Why August 22nd Matters

Cries for equality and justice, for rights and opportunities have been with us for far too long.  Five decades ago, in the 1970s, the Civil Rights Movement was dominating the headlines.  People on the streets demanded health care now.  Born from those demands, the community health center movement emerged.  Health centers not only provided access to needed care, but they were also a vehicle for economic growth and development in neighborhoods that needed it the most.

In Great Brook Valley, the largest public housing complex in Central MA, seven mothers came together with the same goal in mind: better access to high-quality, comprehensive and preventative care for their families.  At the time, residents faced tremendous barriers.  In some instances, it could take hours and many bus lines just to get to the emergency room.  Some patients took multiple buses with broken bones, bleeding wounds or worse.  A report from 1971 described such a situation.
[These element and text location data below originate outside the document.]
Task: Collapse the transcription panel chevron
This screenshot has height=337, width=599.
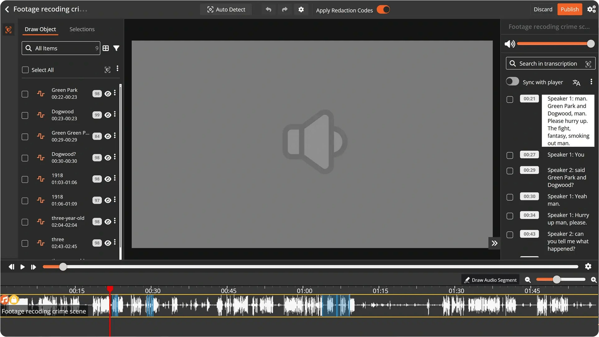Action: click(494, 243)
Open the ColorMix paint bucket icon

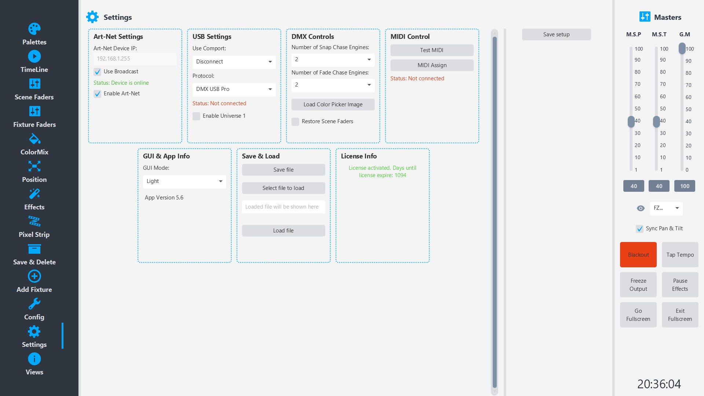[34, 139]
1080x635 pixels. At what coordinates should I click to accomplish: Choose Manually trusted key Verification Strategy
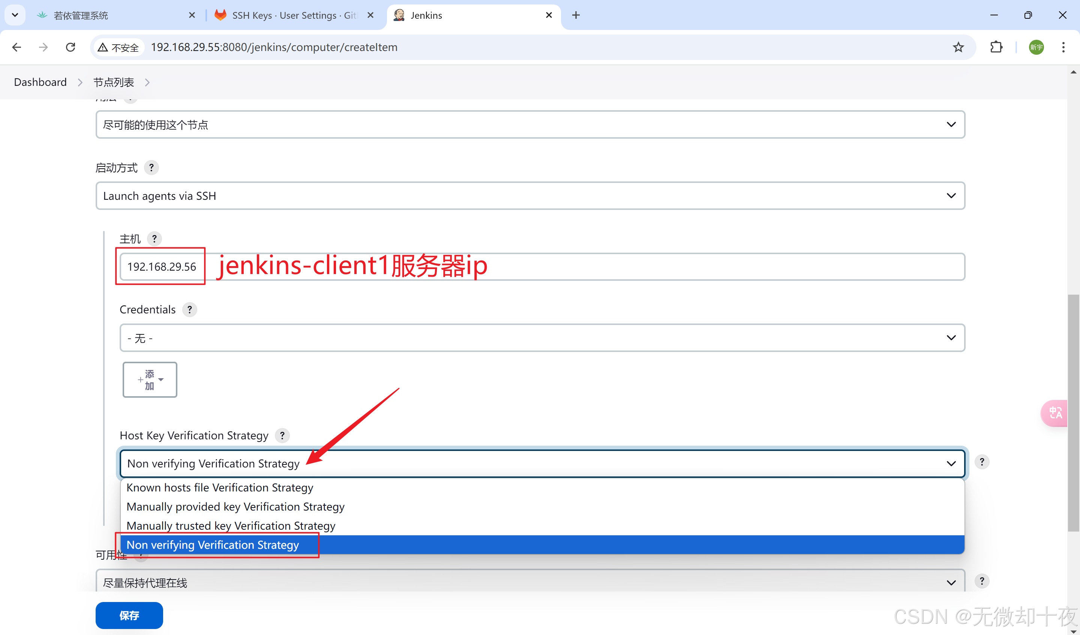tap(231, 526)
One woman in her twenties brought her six-year-old daughter to a hospital with an injured arm, requesting an x-ray. The staff put a bandage on her and sent her home, but the pain persisted. At a second hospital, the child was diagnosed with a broken arm. The same mother’s eight-year-old received stitches in her leg that burst open once they reached home. Her one-and-a-half-year-old son was diagnosed with a bad asthma attack and given medication for it. A second opinion found the true problem, a collapsed lung.
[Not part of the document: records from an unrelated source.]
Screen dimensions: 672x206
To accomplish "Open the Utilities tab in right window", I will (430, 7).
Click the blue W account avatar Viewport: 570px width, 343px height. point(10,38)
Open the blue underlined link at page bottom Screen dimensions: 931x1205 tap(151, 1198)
On August 22, 1972, everything changed.  Fed up with the status quo, those seven brave mothers, our Founding Mothers, from Great Brook Valley came together to bring care to the housing complex.  The mothers enlisted the help of community leader, Charles Estus, and formed a Health Committee to demonstrate need in the neighborhood.  They negotiated for one nurse practitioner to provide care in one room in one apartment, thereby founding the Great Brook Valley Health Center.  And on this day in 1972, the Health Center was incorporated.

We know the story from there: one room became five, five became a whole building, and so on until today, 50 years later, Kennedy Community Health proudly serves over 29,000 individuals through 11 sites across Central Mass and MetroWest.  These sites, staffed by over 450 members of the communities we serve, provide access to high-quality, comprehensive and inclusive care to anyone who walks through our doors.
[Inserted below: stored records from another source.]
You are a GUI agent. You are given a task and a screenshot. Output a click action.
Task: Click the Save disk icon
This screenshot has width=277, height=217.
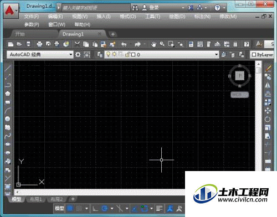point(28,44)
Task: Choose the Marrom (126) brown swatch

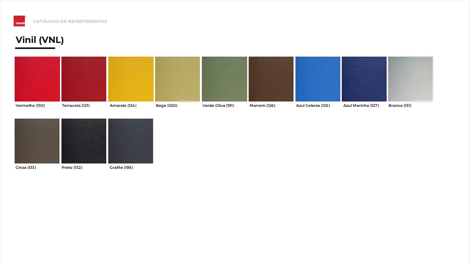Action: coord(271,79)
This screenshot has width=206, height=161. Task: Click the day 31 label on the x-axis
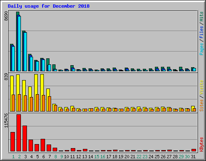pyautogui.click(x=193, y=157)
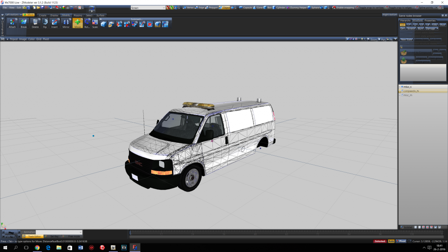
Task: Open the Screen coordinate dropdown
Action: [148, 8]
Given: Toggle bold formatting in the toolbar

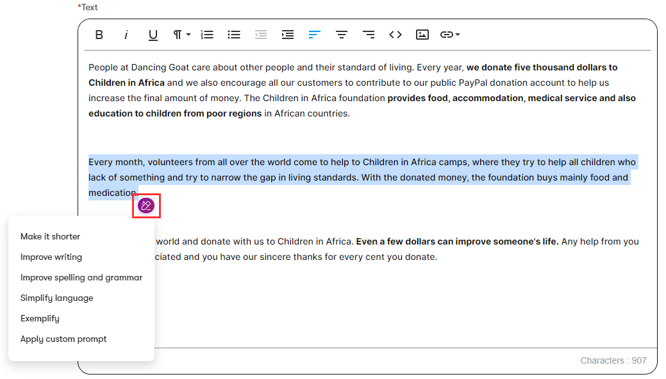Looking at the screenshot, I should click(99, 35).
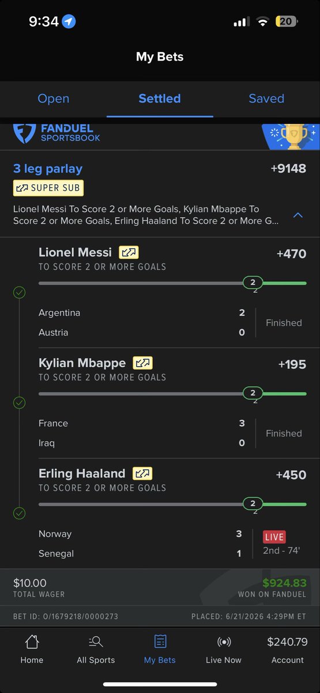Tap the Super Sub icon beside Kylian Mbappe
This screenshot has height=693, width=320.
143,363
Standing on the shoulders of our seven founding mothers, we’re forging ahead with not one, but two expansions, in both Worcester and Milford.  The story does not end here. 

We continue to carry forth the mission and vision of those seven trailblazers each and every day.  We find new opportunities.  We dream bigger, we have a greater impact, and we bring more services to more people across the Commonwealth.  Every day, we help people live healthier lives but in the words of our namesake, Senator Kennedy, the work goes on.